As with many other things, software development is not fun until we do it together with other people. Unfortunately, most software developers are not introduced to Git in a healthy setting. Either they are experiencing Git for the setting in a classroom where the professor has understood that Git is important and that someone should be teaching it to the students, but it is simply a footnote in a much larger curriculum. Or they are introduced to workflows and collaboration in Git in some organization that are more concerned with doing things according to the described process than in a meaningful way. This chapter will hopefully get you back on track and enable you to select a Git workflow and work efficiently with colleagues.
In this chapter, we will first cover the foundations of working with a remote repository. So far, we have only concerned ourselves with local repositories. Fear not, if you have grasped branches, remotes will be a small extension of these concepts. After that, we will compare the most common workflows and discuss pros and cons of each.
Working with Remotes
Git is said to be a distributed version control system, and Git implements this distribution through the concept of remotes. Commonly, we work with a single remote in our repository, and by default, it has the name origin. Most development on software projects start with a clone of an existing project. This instantiates a local copy of the original repository on your computer and saves a reference to the original repository as the remote origin.
In client/server-based version control systems, all commands and actions go through the server. This means that we can do things like lock files, so only one user at a time can modify it. In Git, it is not so. We work asynchronously and then at the user’s leisure synchronize our work. Most commonly, this is done through a common repository manager such as GitHub.
Most of the tasks in collaboration flow around how we manage branches, but other than that, we work with clone, fetch, push, and pull. With these four commands, 98% of your day-to-day collaboration work will be covered.

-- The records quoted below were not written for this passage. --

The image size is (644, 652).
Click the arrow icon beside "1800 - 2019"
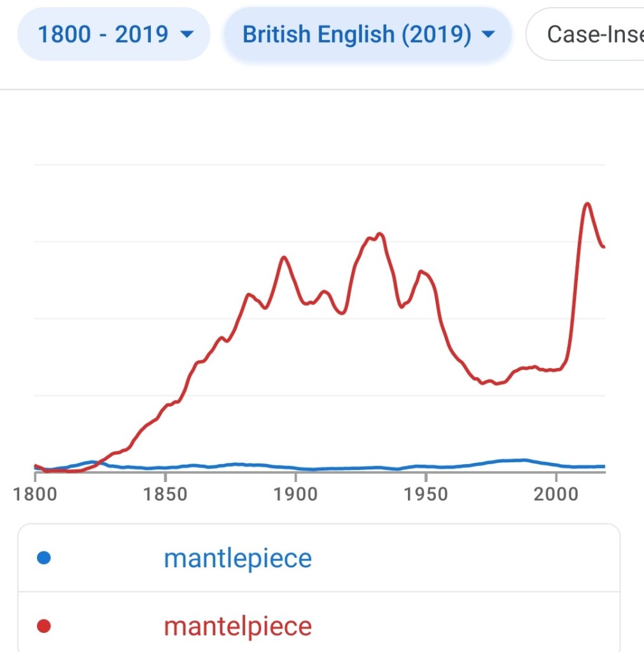click(186, 34)
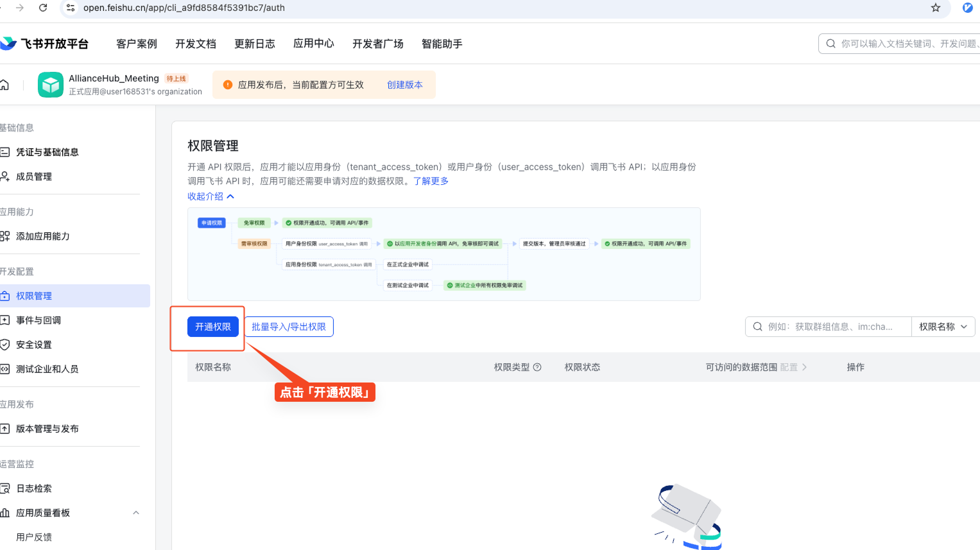Click the 开通权限 button
The image size is (980, 550).
[213, 326]
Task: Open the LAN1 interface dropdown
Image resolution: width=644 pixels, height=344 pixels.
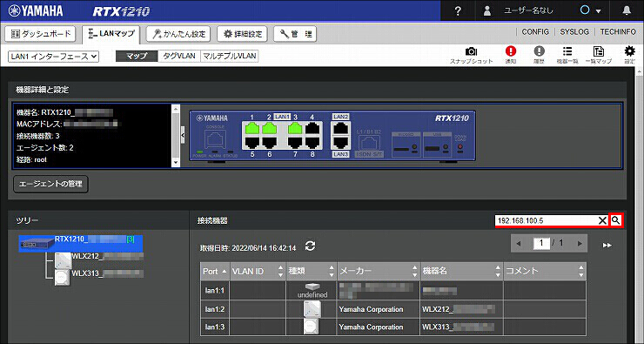Action: click(x=53, y=57)
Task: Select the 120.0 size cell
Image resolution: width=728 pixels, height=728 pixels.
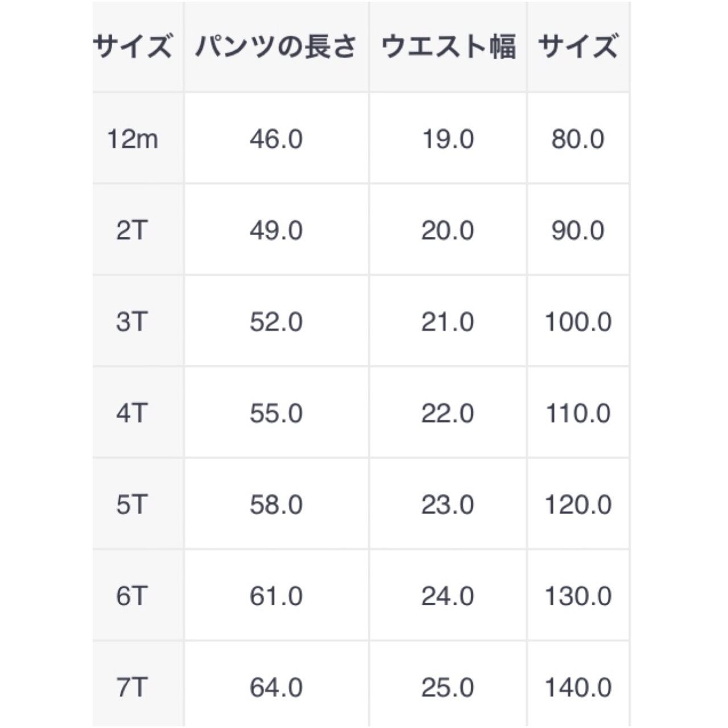Action: (x=578, y=505)
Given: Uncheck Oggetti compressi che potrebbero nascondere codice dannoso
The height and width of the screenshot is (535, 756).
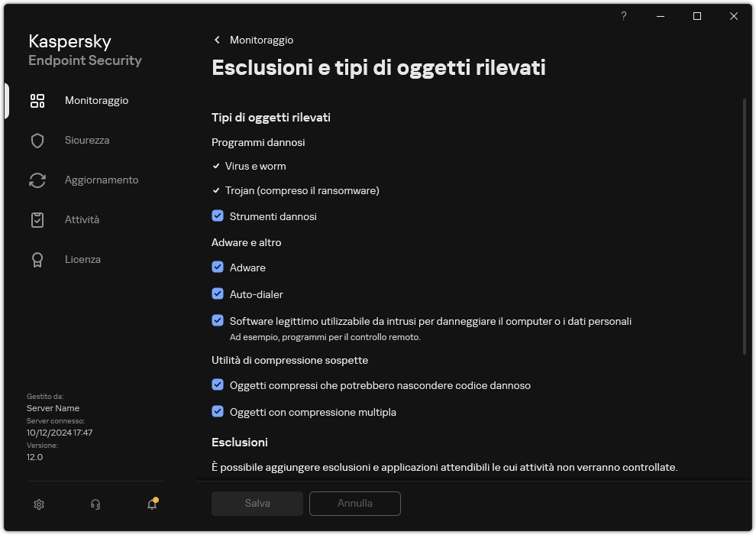Looking at the screenshot, I should (x=217, y=385).
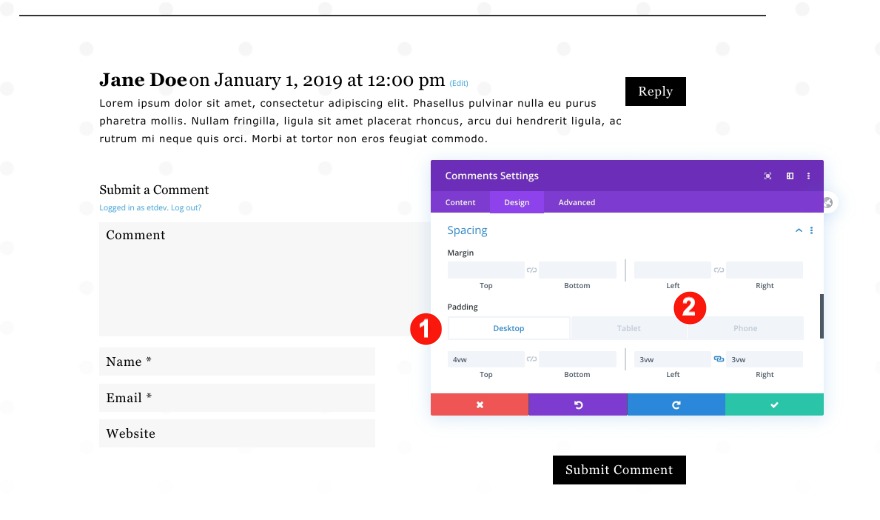Open the Advanced tab
This screenshot has height=520, width=880.
pos(576,202)
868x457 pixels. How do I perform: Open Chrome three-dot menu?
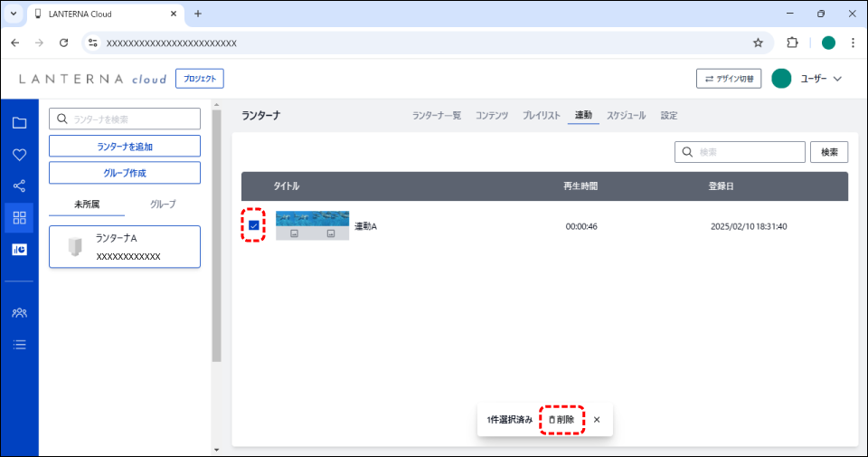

Collaboration typically takes place on a managed server or cloud solution such as GitHub, GitLab, or Bitbucket. For the purpose of creating self-contained exercises, we are not using a repository manager. We are modeling the workflows using local repositories. The last exercise in this chapter should you choose to complete it requires an account on GitHub and will show off a repository manager.
Cloning
There are two scenarios for starting work on a project. First, it can be a new project. We covered that scenario a long time ago, using git init. Second and perhaps more common, we are going to contribute to an existing code base, open source or proprietary. When starting on an existing code base, the first thing that we do is to clone the repository in order to get a local instance on our machine. We do this with the command git clone <url> <path>, for example, git clone https://github.com/randomsort/practical-git/ git-exercises. This will initialize a local repository on disk, download the entire repository from the remote, check out the default branch into the workspace, and create a pointer to the remote repository named origin. The default branch in most cases is the master branch. If we omit the path parameter, Git will use the repository name instead. In the preceding example, it would be in a folder called practical-git if we omit the path.
In this exercise, we will clone a public repository from GitHub and look at what we get on our disk. This exercise can be done from anywhere, so is not dependent on the exercise source bundled with this book.
First, we clone the repository https://github.com/randomsort/practical-git-students.
This exercise showed you how you could clone a repository and see the origin.
Synchronizing with Remote
Now that our local repository is established, we are set up to do some work. The common workflow in Git is to do some work locally and then synchronize that work with the remote. Delivering our work to the remote is called pushing. When there is work available on the remote that we do not have locally, we can get that work using pull or fetch. There are a few types of differences that can occur between a local remote. They can either be about objects or references. For the purpose of this chapter, commits are the only type of objects we concern ourselves with. When we synchronize objects, it is always an additive operation. We always deliver more objects or download more objects. We can never delete or modify objects either locally or remotely. This makes object operations safe, as we never lose an object, bar garbage collection. Secondly, we can need to synchronize references, that is, branches and tags. They can either disagree on what they point to or whether they should exist at all.
These divergences are reconciled using branching methods and the methods for interacting with the remote: push, fetch, and pull. Pull is a shorthand for a fetch and a merge. Push is the least interesting of the commands. We send the references and objects that we have to the remote – and if the remote is unable to do a fast-forward merge on the references, then it will reject the change.
Fetch: To get objects and references from remote
Merge: To get the changes from the remote onto our local master branch
When we push and get our changes rejected, we go through a fetch/merge loop and will then be able to deliver our changes.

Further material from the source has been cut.